Poor old Gordon is getting pilloried again, this time for finding nothing to say on the release of the Lockerbie bomber. I admit his excuse is thin; the Scottish justice system may be devolved, but it can’t be denied that this case does have a teensy-weensy bit of a foreign policy angle, and that isn’t devolved.
But perhaps that mighty brain has been processing Wittgenstein, who famously ended his Tractatus with the insight: “If something can’t be spoken of, best to shut up about it”. For there is, indeed, nothing to say. Everyone knows, however often it’s denied, that one factor in the public view of this case is that there was something rather iffy about the trial, and that Megrahi may have been the expendable victim of a political fix. This can never be openly admitted. The world and his granny have been firing off more or less convincing theories about what really happened: but no-one knows, or those that do can be counted on one’s fingers. Nobody is ever going to set the record straight, because the CIA is (somehow) involved, and they don’t do that sort of thing.
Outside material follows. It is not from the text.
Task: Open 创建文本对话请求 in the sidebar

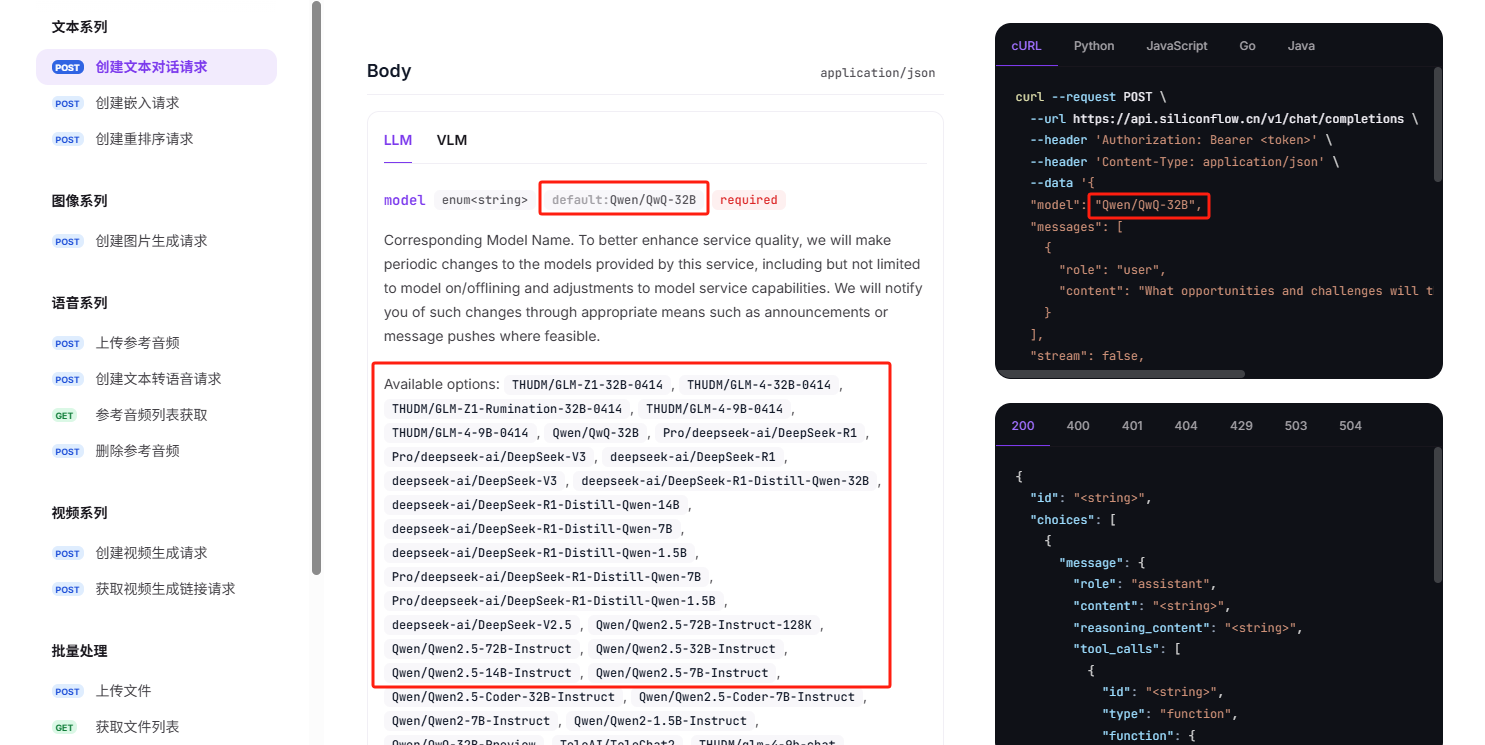Action: click(x=151, y=67)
This may be because there are still actual repercussions to be feared; more likely, because the truth will embarrass someone one doesn’t want to embarrass; but possibly because there is a certain amount of macho posturing about secrecy going on. Nobody takes themselves more seriously than the American diplomatic/security establishment.
So we can speculate all we like: we’re never going to know. Gordon might as well maintain his Zen posture. Personally, having close-range experience of what terminal prostate cancer is like, I’m with Kenny MacAskill: no need to pile on the agony. And may Megrahi be forgiven his sins, whatever they were.